A deep, end-to-end blueprint for building a production-grade distributed key-value store. We cover the API surface, storage engine internals (LSM trees vs B+ trees), write and read paths, partitioning via consistent hashing, replication models, consistency trade-offs, conflict resolution, and how real systems like DynamoDB, Cassandra, and etcd put it all together.
A deep, end-to-end blueprint for building a production-grade distributed key-value store. We cover the API surface, storage engine internals (LSM trees vs B+ trees), write and read paths, partitioning via consistent hashing, replication models, consistency trade-offs, conflict resolution, and how real systems like DynamoDB, Cassandra, and etcd put it all together.
Lesson outline
A key-value store exposes three fundamental operations: put(key, value) to insert or update, get(key) to retrieve, and delete(key) to remove. Some systems add conditional variants such as compare-and-swap (CAS) for optimistic concurrency, or TTL-based expiration for cache workloads.

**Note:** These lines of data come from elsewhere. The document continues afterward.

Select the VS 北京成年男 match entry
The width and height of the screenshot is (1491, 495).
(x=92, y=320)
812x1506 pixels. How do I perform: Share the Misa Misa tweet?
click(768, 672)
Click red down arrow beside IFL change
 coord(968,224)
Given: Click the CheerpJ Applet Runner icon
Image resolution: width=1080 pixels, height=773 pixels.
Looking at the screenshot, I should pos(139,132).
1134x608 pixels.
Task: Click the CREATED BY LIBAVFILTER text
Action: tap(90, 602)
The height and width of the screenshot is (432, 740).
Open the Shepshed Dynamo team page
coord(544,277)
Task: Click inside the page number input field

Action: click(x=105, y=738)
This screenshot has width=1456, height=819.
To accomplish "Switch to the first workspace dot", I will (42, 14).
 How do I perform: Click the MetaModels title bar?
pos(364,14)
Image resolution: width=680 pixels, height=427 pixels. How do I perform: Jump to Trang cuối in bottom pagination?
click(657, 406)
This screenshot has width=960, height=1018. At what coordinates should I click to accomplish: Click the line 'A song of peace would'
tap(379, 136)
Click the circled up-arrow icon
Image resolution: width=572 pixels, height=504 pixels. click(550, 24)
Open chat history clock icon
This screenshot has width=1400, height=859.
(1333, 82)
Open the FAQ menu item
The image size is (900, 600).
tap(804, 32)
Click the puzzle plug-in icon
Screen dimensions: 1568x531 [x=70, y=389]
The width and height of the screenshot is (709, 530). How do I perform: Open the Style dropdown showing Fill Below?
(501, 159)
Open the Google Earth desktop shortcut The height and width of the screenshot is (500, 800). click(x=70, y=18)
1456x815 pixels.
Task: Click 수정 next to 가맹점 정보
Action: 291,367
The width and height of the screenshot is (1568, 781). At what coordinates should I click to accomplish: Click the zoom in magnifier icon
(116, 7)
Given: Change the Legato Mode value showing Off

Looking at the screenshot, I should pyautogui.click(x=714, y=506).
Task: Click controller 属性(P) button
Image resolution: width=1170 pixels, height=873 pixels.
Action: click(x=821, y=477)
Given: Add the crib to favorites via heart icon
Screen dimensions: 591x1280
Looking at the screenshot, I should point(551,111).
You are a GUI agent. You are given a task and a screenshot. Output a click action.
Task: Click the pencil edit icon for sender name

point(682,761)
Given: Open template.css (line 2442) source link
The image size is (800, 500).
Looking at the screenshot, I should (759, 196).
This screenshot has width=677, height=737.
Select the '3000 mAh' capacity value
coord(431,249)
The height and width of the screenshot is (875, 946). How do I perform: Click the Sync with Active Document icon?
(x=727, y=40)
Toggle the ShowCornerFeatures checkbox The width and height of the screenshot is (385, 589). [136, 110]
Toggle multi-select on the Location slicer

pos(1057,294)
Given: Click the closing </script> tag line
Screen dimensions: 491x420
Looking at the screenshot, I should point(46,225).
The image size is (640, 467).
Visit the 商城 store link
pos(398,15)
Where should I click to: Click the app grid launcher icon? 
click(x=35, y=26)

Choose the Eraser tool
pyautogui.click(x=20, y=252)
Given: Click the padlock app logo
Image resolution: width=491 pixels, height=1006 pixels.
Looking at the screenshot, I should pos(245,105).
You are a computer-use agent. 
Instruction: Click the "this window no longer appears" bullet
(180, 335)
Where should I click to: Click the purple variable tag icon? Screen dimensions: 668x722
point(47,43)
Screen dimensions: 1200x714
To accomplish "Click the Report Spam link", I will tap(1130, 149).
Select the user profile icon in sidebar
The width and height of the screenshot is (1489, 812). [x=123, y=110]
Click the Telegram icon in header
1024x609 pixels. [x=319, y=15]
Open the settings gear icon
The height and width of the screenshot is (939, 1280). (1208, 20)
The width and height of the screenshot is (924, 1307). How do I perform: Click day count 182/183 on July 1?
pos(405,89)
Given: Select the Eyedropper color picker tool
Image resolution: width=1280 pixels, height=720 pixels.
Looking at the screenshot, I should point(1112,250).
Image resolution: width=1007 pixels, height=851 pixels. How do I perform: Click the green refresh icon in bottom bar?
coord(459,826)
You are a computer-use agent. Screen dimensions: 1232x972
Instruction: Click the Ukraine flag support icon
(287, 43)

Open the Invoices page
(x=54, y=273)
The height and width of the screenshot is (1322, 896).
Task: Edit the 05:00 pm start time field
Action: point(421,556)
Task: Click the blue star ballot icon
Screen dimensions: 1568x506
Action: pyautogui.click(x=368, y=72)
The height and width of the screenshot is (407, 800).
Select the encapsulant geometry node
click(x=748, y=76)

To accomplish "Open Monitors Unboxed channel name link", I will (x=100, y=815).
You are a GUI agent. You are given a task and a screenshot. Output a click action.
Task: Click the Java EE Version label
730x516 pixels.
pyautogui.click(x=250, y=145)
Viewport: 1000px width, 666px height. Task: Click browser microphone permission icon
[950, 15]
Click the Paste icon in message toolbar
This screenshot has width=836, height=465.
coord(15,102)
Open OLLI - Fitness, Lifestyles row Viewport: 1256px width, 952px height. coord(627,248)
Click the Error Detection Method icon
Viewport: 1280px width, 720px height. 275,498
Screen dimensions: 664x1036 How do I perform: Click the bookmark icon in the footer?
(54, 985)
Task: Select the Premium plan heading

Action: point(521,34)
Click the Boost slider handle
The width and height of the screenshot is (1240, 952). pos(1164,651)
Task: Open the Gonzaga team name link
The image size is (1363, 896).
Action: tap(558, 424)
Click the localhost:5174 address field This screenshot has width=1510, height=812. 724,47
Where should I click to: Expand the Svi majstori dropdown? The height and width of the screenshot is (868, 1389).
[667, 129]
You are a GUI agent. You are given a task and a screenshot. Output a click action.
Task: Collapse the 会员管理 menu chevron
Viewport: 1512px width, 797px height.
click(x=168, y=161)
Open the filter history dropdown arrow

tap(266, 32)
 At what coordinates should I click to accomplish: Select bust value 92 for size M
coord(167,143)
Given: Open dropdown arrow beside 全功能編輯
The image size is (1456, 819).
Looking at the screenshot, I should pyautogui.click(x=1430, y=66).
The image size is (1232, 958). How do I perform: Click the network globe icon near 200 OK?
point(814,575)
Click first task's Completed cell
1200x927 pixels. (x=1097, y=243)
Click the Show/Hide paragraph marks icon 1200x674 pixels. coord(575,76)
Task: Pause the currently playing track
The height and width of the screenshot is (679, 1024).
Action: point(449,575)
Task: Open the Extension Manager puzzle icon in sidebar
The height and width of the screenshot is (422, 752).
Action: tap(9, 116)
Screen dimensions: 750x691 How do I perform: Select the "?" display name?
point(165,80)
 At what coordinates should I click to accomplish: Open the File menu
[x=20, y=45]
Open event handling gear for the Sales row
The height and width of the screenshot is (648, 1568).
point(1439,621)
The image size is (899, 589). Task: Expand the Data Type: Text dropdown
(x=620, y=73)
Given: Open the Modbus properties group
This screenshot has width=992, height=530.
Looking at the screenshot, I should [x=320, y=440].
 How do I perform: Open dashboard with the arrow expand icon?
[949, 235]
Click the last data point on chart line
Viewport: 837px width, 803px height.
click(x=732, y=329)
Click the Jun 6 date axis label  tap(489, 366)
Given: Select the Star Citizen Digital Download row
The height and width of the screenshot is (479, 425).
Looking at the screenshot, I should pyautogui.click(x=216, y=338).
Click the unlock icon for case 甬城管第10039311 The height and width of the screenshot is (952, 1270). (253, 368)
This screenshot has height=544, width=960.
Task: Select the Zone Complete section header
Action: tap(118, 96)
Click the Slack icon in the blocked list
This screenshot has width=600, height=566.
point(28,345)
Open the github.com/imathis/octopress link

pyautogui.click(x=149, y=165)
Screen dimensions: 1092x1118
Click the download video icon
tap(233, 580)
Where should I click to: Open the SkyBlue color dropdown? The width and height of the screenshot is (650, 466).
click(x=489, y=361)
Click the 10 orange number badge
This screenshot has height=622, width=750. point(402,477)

Keys are typically byte strings or UTF-8 strings with a maximum length (e.g., 256 bytes in DynamoDB, 2 KB in etcd). Values can be opaque blobs up to several megabytes. Keeping values small (under 1 MB) is critical for tail latency because large values consume network bandwidth and compaction I/O.
Extended API operations in production systems
Interview tip: Start with the API
In a system design interview, always begin by clarifying the API contract and access patterns. Asking "Do we need range queries or only point lookups?" immediately shapes your partitioning strategy and storage engine choice.
The storage engine is the heart of any key-value store. The two dominant approaches are Log-Structured Merge trees (LSM trees) and B+ trees. Each optimizes for a different axis of the read-write-space amplification triangle.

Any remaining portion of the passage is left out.